[Records taken from a collection]
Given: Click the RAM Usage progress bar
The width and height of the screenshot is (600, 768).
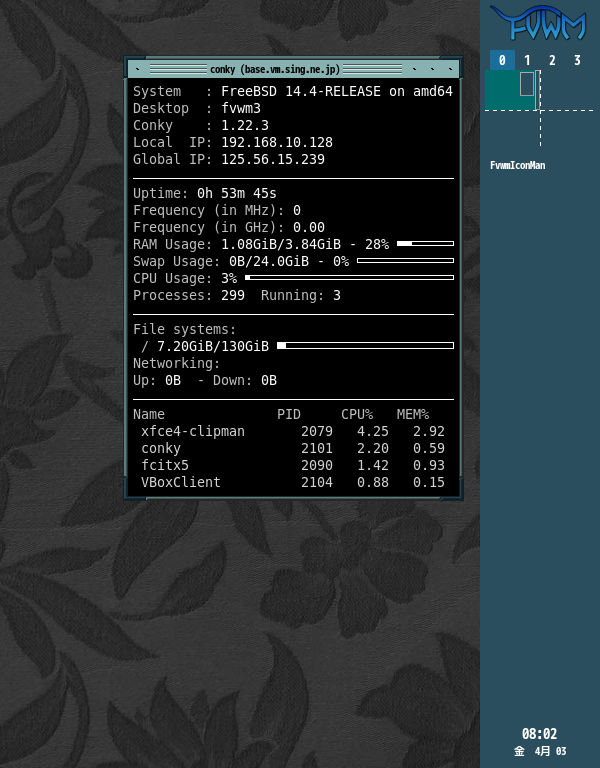Looking at the screenshot, I should pos(425,243).
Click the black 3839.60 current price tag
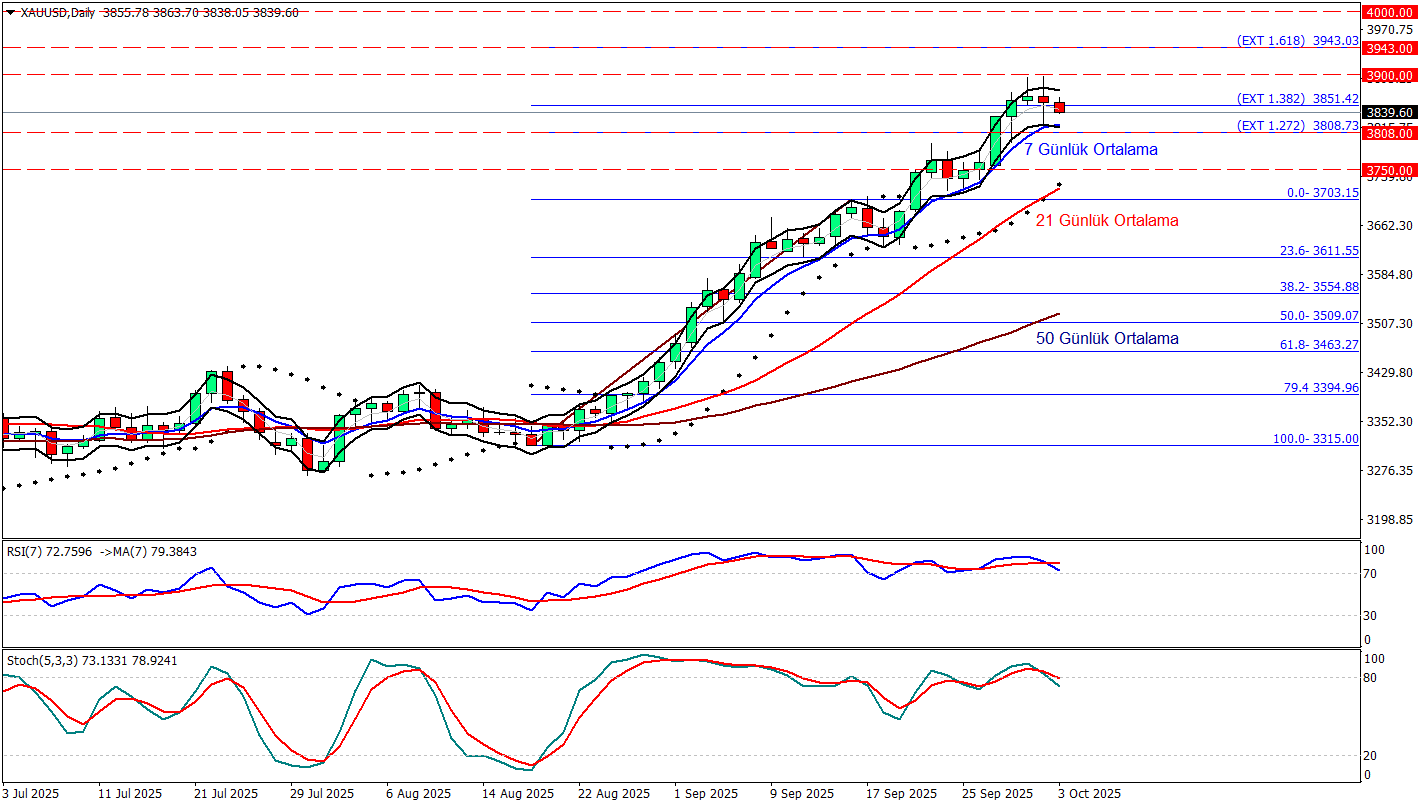 (x=1390, y=113)
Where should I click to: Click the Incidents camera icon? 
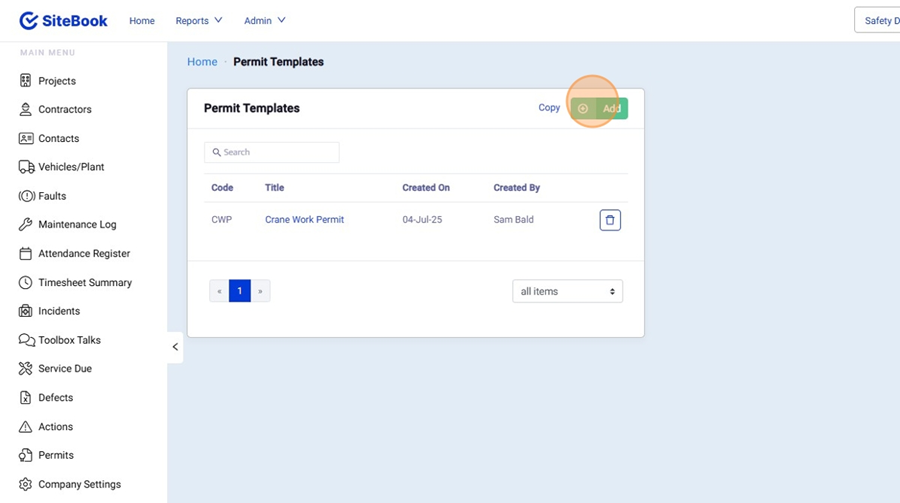(x=26, y=311)
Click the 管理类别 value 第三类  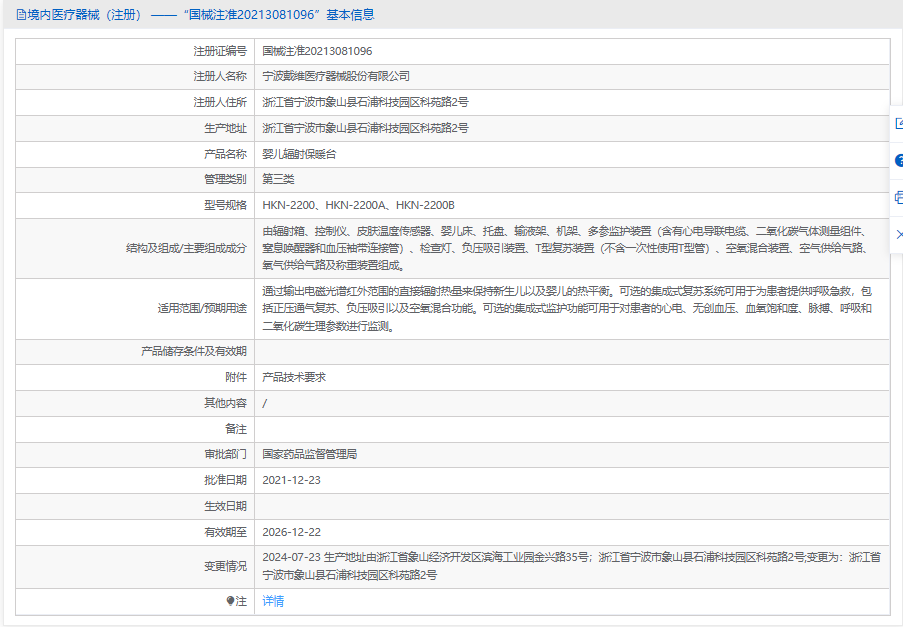[x=278, y=179]
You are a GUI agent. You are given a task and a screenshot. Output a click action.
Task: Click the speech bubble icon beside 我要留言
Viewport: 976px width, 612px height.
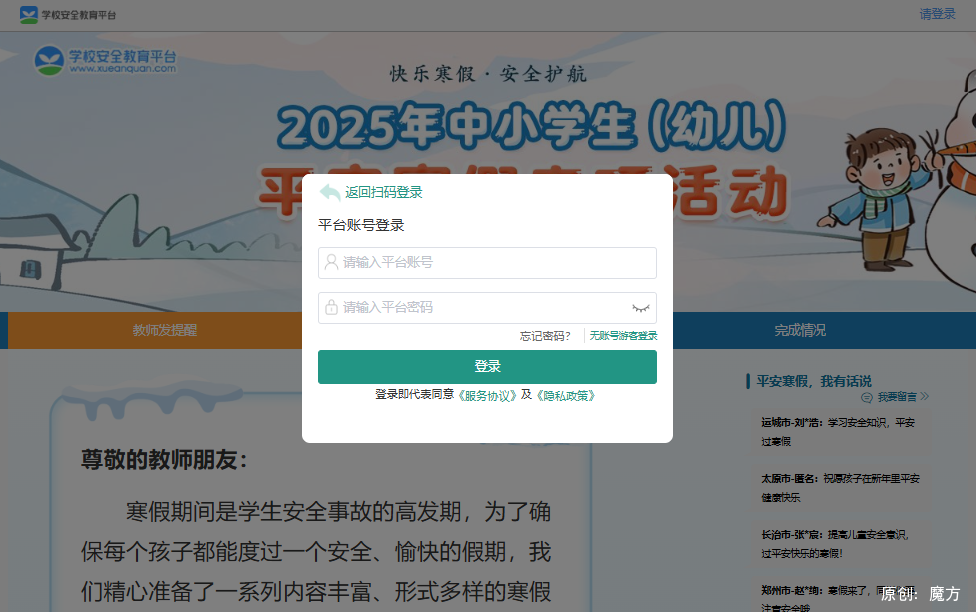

WHAT YOU ARE ASKED TO DO ::
Pick out every line of the listing above that contains the word "height", and copy each one. Case counts.

EXERCISE RESPONSE ::
The width and height of the screenshot is (600, 768).
Viewport: 976px width, 612px height.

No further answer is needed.